::: EXERCISE MATERIAL

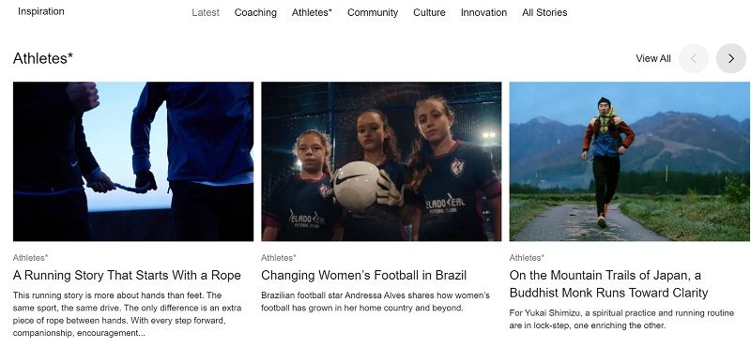Image resolution: width=751 pixels, height=348 pixels.
Task: Click Athletes* label above monk story
Action: (x=527, y=258)
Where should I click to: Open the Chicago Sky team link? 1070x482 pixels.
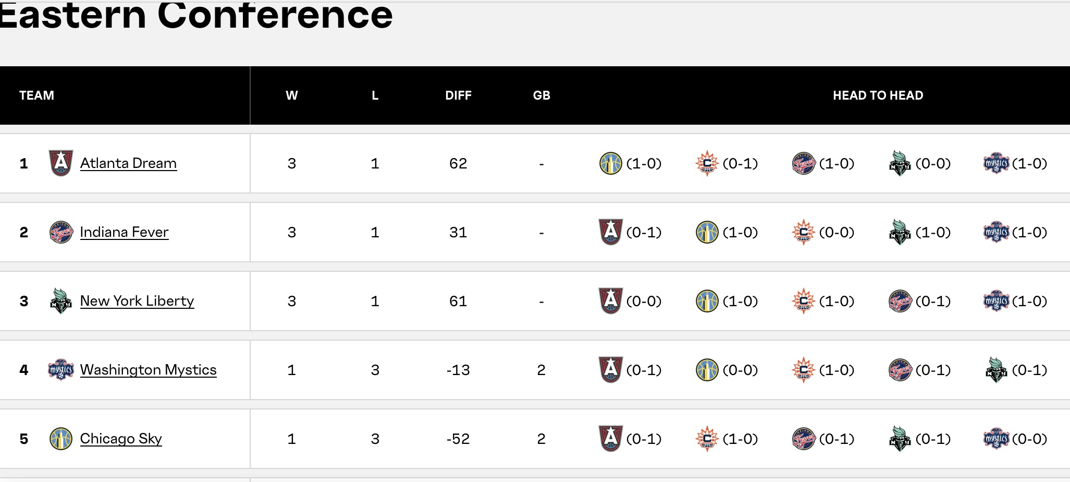[121, 439]

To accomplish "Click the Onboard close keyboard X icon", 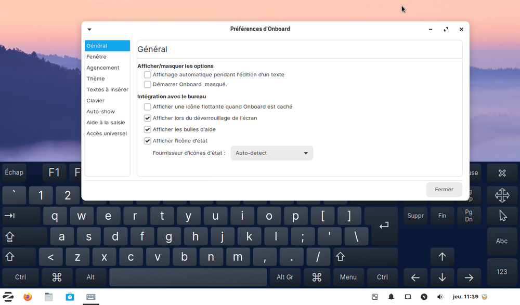I will pyautogui.click(x=502, y=173).
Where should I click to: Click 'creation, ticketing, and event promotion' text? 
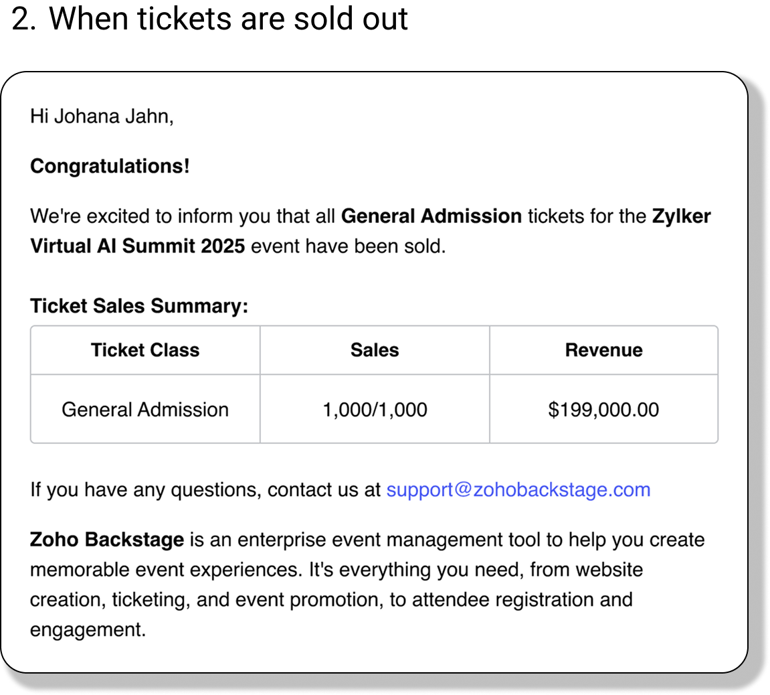click(207, 599)
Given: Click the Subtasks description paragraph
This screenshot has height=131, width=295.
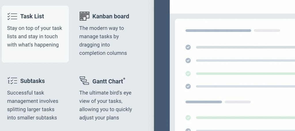Looking at the screenshot, I should tap(33, 105).
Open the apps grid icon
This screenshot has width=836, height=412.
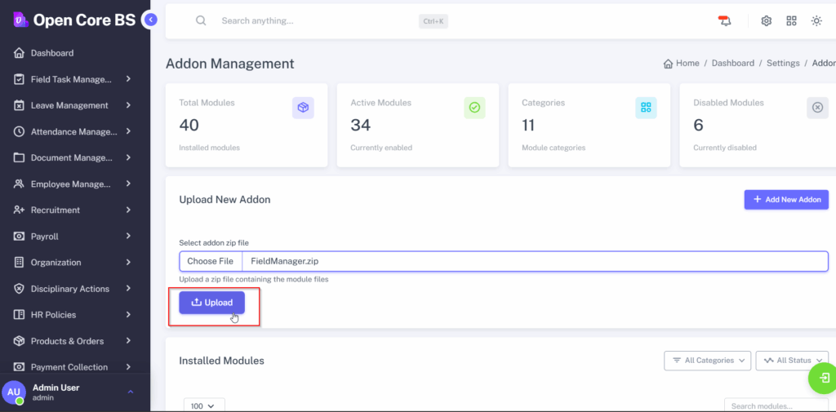pos(791,21)
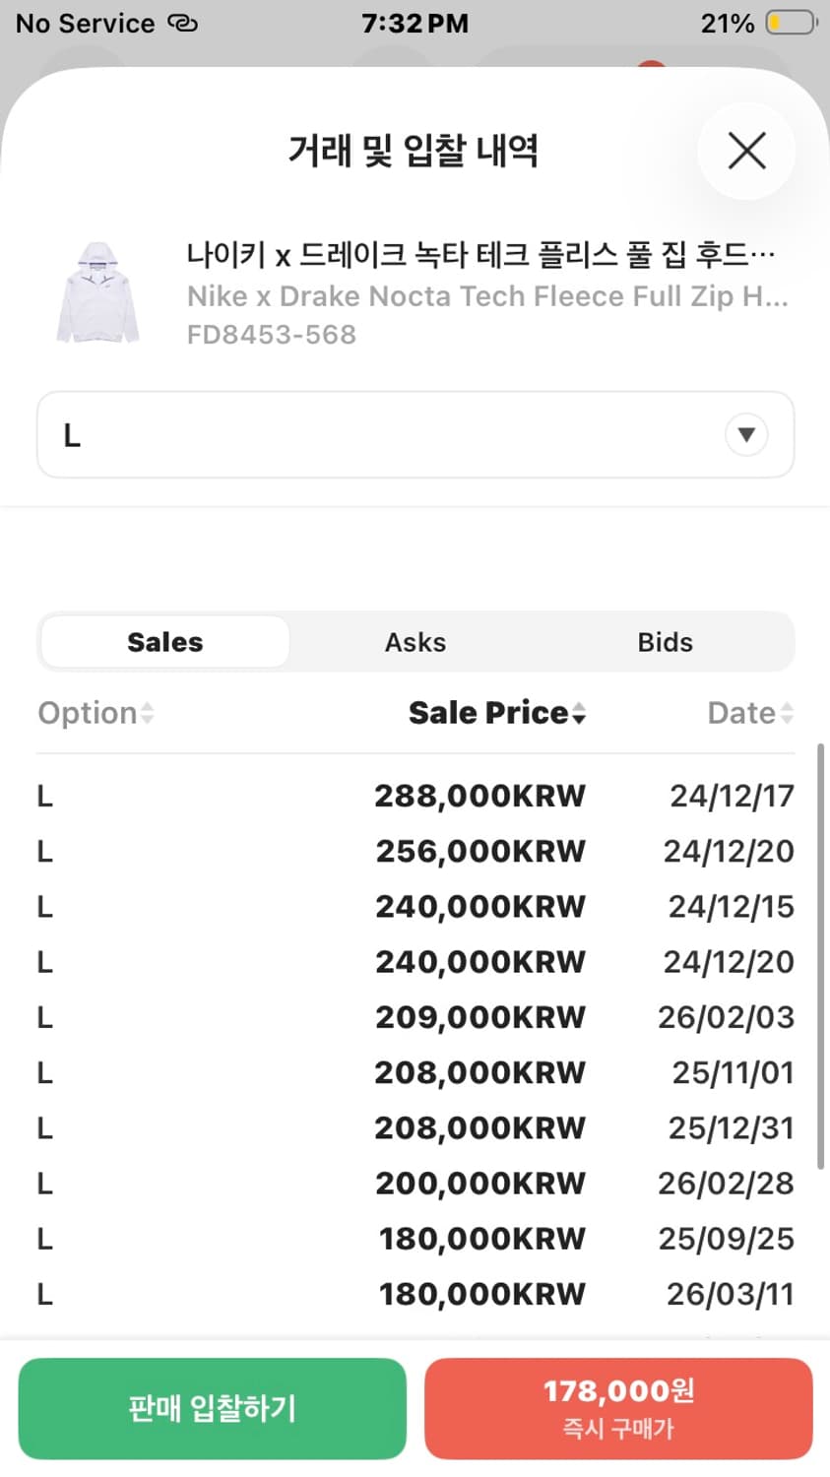This screenshot has width=830, height=1477.
Task: Switch to the Sales tab
Action: (x=164, y=642)
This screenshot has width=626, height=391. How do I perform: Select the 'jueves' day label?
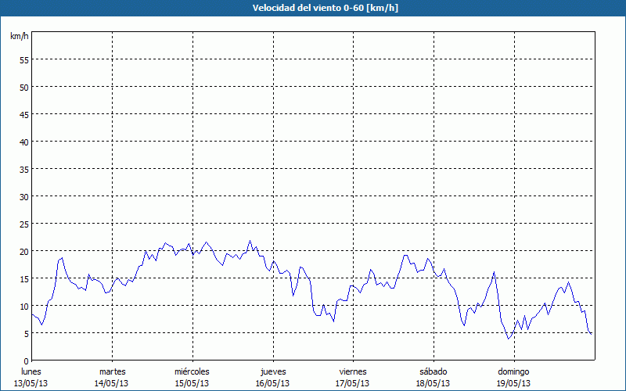(x=272, y=371)
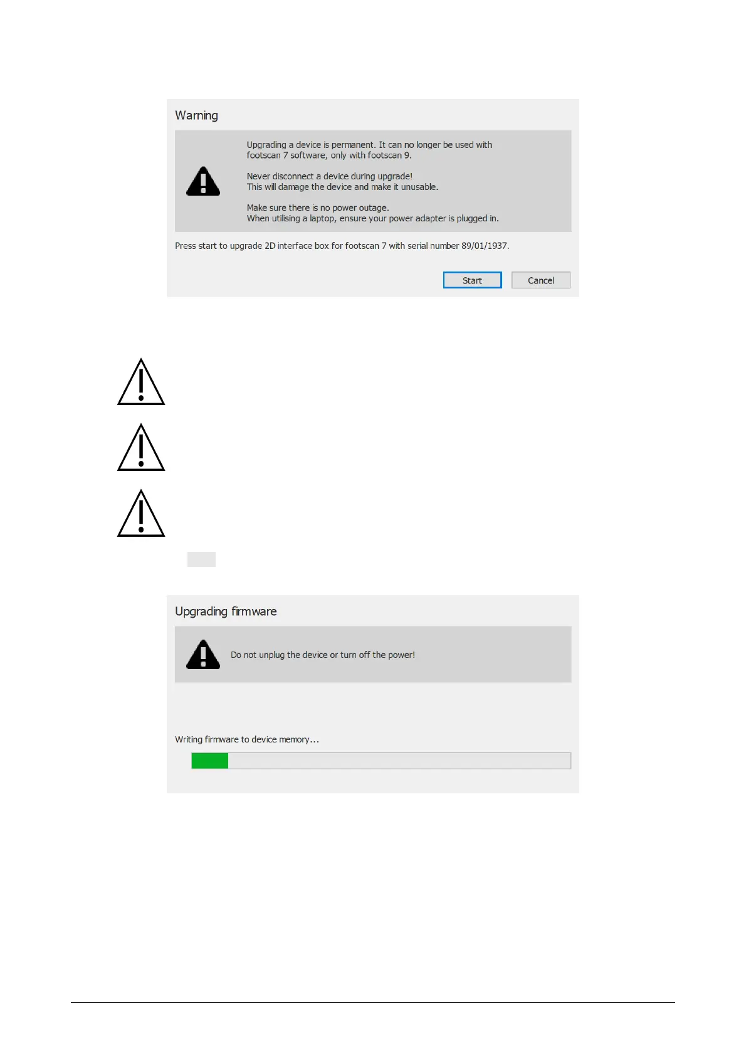The width and height of the screenshot is (746, 1056).
Task: Cancel the firmware upgrade warning dialog
Action: point(540,280)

::::::

Repeat word for word, and nothing more, the lines between the line containing "Given: Click the" and the last line of the records above, inclusive, without pictures.

### RESULT OF THIS EXERCISE
Given: Click the Subtasks description paragraph
This screenshot has height=131, width=295.
Looking at the screenshot, I should tap(33, 105).
Open the apps grid icon
This screenshot has width=836, height=412.
pos(791,21)
This screenshot has width=830, height=1477.
Task: Switch to the Sales tab
Action: (x=164, y=642)
This screenshot has width=626, height=391. How do I perform: Select the 'jueves' day label?
(x=272, y=371)
The width and height of the screenshot is (746, 1056).
Task: Cancel the firmware upgrade warning dialog
Action: point(540,280)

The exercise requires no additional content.